Although I'm not an electronics expert I believe a properly sized diode might work in a pinch. A diode limits electrical "flow" to only one direction. Since normal household AC power alternates the direction at 60 hertz then diode will essentially block the flow from one direction while allowing the flow in the other...60 times a sec, creating DC current. Not a long term solution but might be ok for a quick test.

Don't blame me if your house burns down!

Please, there must be another lurker out there with more electrical knowledge than me. Just couldn't stand watching Nuttin flap in the breeze for much longer!!!


----------



## Kwikster (Feb 22, 2012)

You could always build one, they're fairly cheap to make. There was a discussion on that found HERE.

Carl


----------



## 2genflyers (Jan 14, 2013)

Chum works every time!

Keep it going Nuttin and you'll get more fish (suckers).


----------



## Nuttin But Flyer (Dec 19, 2011)

Thanks for the ideas, however after digging deep in all my boxes, I found the #15 rectifier. I connected it and tried this baby out. I was disappointed it ran very, very slow -- but it runs !!! I guess a little servicing is needed to clean out all the gunk, dirt and old grease, then hopefully, it will run faster. I have a video on youtube so you can see it. If you listen closely, you can hear the choo-choo sound, however it does not yet blow smoke -- maybe too slow??

http://youtu.be/-5SLnXrRces
http://youtu.be/U4gCJyPv8Ak


----------



## Nuttin But Flyer (Dec 19, 2011)

I wrote to Tom Barker about a method to test my #15 rectifier to see if it was indeed functioning properly. He recommended I build a rectifier based on his plan in his book and save the #15 as a collector item. That kind of surprised me as the Greenberg Price Guide doesn't give it much value. But whatever the Master says.....

I would like to work on the #334DC Northern and see if I can get her running up to full song. I had thought about a new project and maybe this one is it. Certainly shouldn't need much except a good cleaning, a check-up and one new handrail on the tender. And as part of this project, I might take Tom's advice and make my own rectifier.

I have a couple of HO power transformers in my stash -- aren't these DC current? Could one of these be used to run that ole girl?


----------



## Nuttin But Flyer (Dec 19, 2011)

I have been looking at my Northern sitting on the layout since I posted the previous video and it has been eating away at me that it does not move properly. So I decided to give her some servicing.

I have taken it apart by removing the motor assembly, the armature and pinion, field and brush bracket. I plan to clean it thoroughly, lube it and reassemble it replacing any worn or broken parts in the process.

I already found that the RH rear handrail is missing from the tender, so I will need one of those. I knew previously that the RH front number board was missing, so I got a replacement some time ago and planned to install it.

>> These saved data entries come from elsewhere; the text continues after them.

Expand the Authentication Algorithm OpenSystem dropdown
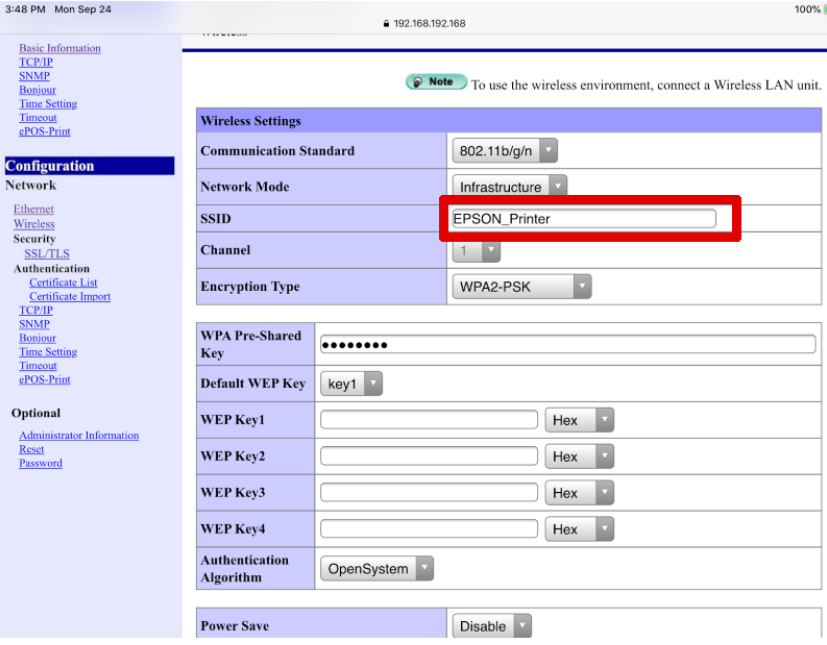 [377, 569]
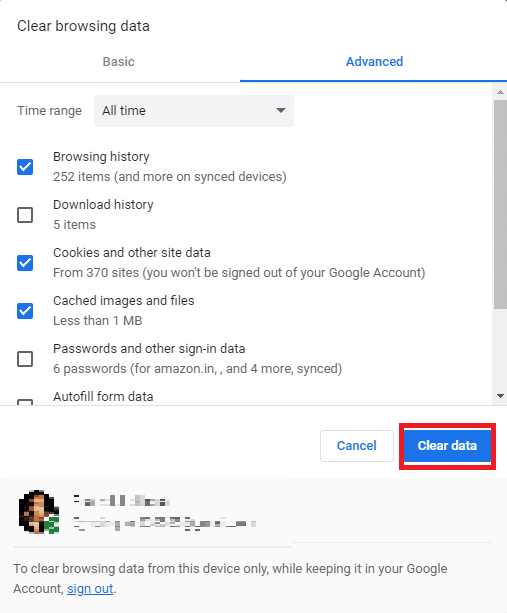Click the Download history label

(x=103, y=205)
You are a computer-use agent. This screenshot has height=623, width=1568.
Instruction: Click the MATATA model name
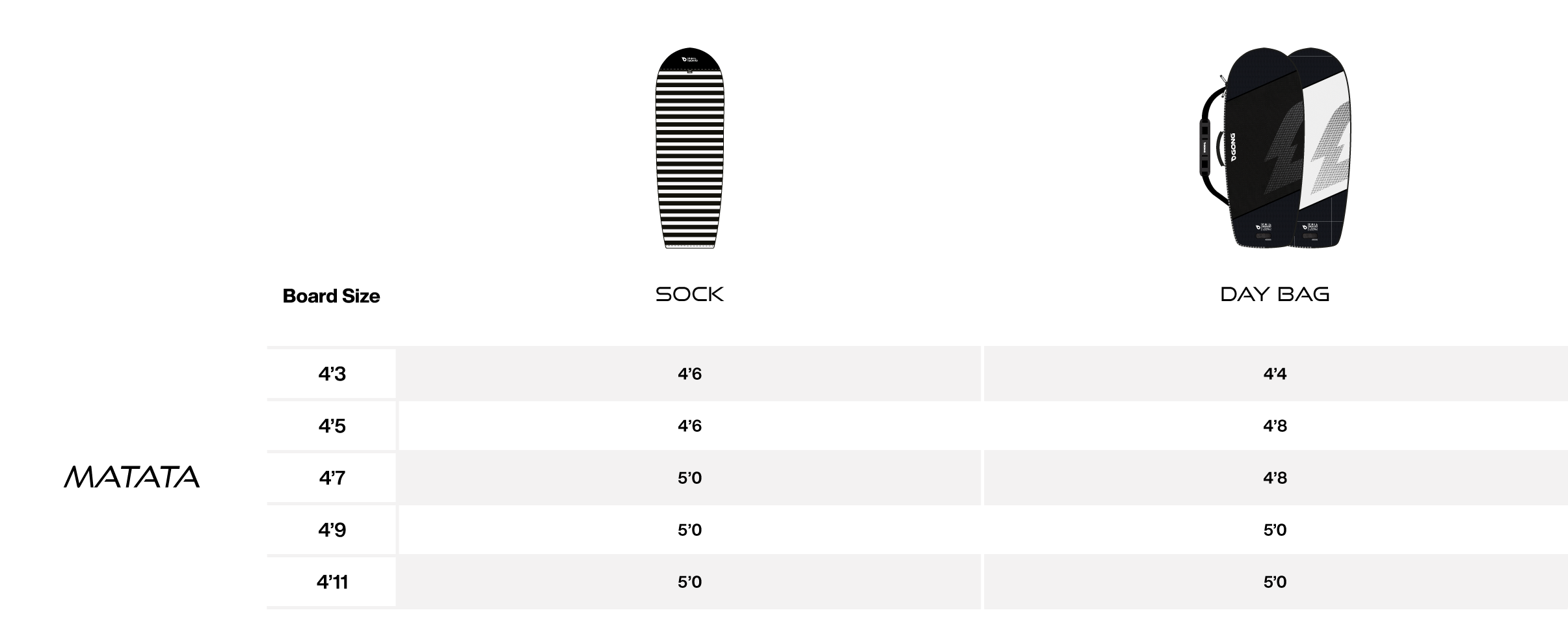[131, 477]
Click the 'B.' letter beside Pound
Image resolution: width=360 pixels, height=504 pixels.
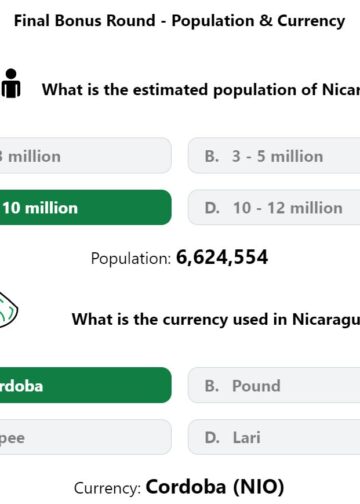tap(212, 386)
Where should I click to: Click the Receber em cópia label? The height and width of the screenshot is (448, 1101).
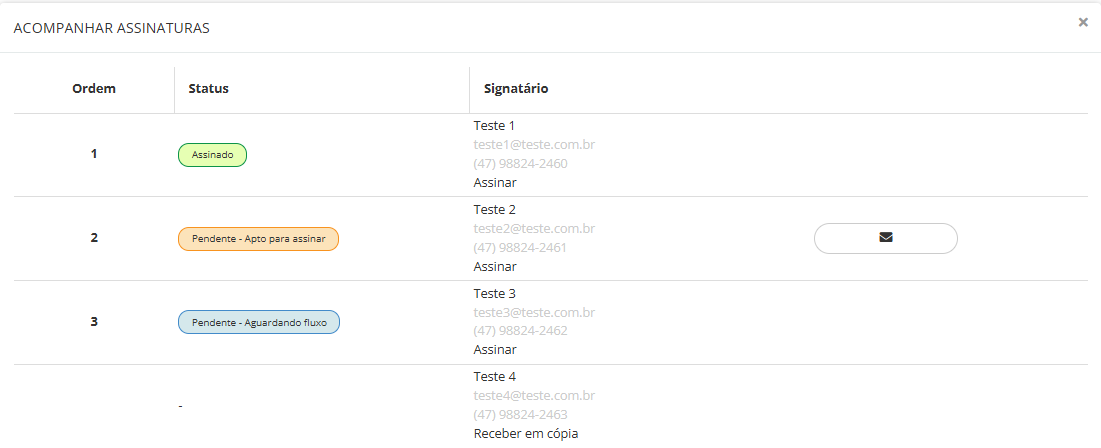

However, much to my dismay, I noticed the LH front number board was slightly bent and when I tried to remove it to straighten it, it broke off. You cannot imagine the pain I felt when this happened. Yet with inner strength, I accepted my mistake and now must move forward toward a resolution to repair it as well as a method to install the RH one I also have. I thought these were in place with push-in pins much like the handrails are installed or the bells on an Atlantic boiler shell. Apparently this is not the case. They seem to be placed over a cast locating pin, then that pin is dimpled with a mechanical process to keep the number board in place.

Anyone able to expand on this or have you been in this situation before? How would I repair this? I'd hate to have to dump a lump of JB Weld on these boards to keep them in place.


----------



## Nuttin But Flyer (Dec 19, 2011)

I have now posted some photos to help explain the problems....

First we have my girl spread out on the operating table. The close-up shots of the boiler show where the two number boards are supposed to be fastened at the top front of the boiler each side. There are no pins to remove. It seems like something was cast into the boiler shell like a pin or boss, the number board set on it, then they mechanically deformed the cast pin/boss to keep it in place. I could grind off the excess, but have no clue how to reset the new items. 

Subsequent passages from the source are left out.